If I'm being completely honest, and I don't want to sound harsh because he obviously put a lot of effort into this course, it looks like what happened is that he had a few students that came out of the course early on (when the course content was more relevant) who then perfected their art outside of his teachings (and looking at the work they produce, it's clear they quickly moved far beyond his teachings) and went on to do some great work, and he's been running on the fumes of that handful of artists. You'll see quite a few people, Michaels included, touting being featured in the digital magazine "Living The Photo Artistic Life". However, that magazine was created by Michaels specifically to display the work of students in his advanced AWAKE course. All this is fine and being published isn't even a concern for most people, I assume, but the way he's marketing it is kind of misleading. I highly recommend you search out the Flickr group if it's still public and take a look at the student art. Just like at any art school this is a great indication of both instructor skill and the materials being taught (I come from a traditional art background, and most art schools show off student work to prospective students for this reason. Michaels does the same, but selectively and usually only the later work by that handful of artists I mentioned earlier).
What I would suggest instead is taking the courses at ShiftArt. Which is ironic, because the guy who started that website was a former student of Sebastian Michaels' course (ask yourself why he started a website for that instead of just directing people to the Sebastian Micheals course). ShiftArt has videos and monthly live webinars from artists that are at the top of their game. Plus, the monthly challenges are great. In addition to that, check out the videos by Rafy_A on YouTube. You'll learn a lot just by watching him. There are plenty of digital artists also teaching on YouTube, I just happen to love his fantasy-style artwork. But have a look around and see who else you can find.
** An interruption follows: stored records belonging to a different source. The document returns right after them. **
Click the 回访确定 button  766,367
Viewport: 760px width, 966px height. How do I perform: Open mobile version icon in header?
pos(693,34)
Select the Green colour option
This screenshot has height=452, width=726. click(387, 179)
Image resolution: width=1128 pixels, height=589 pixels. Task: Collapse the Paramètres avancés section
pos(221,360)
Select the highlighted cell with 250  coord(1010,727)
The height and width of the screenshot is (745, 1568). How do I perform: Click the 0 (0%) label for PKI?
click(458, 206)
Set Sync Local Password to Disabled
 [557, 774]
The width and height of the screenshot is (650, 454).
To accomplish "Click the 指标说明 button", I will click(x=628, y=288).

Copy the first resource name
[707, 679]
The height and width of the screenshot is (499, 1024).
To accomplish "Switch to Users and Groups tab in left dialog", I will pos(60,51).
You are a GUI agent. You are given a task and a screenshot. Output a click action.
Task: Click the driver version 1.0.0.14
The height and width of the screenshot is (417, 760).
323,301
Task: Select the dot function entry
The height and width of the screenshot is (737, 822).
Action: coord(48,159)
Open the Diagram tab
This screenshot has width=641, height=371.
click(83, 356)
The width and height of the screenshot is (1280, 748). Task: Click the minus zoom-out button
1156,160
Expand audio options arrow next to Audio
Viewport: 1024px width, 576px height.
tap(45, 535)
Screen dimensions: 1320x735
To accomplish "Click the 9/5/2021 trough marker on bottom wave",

In summary, the course is fine, but super outdated and (imo) not worth the price. There's a money back guarantee, which I didn't take advantage of because I did pick up a couple tips (which you can definitely learn from Rafy_A for free, it turns out). Also, I hate confrontation and will avoid it even if I have to eat a hefty chunk of money because of it. But if you don't mind asking for your money back if you're not happy then you don't really have anything to lose but some time. To reiterate, I don't think this is a bad course, just super outdated and overpriced, especially considering what else is out there that's both superior, more current, and less expensive.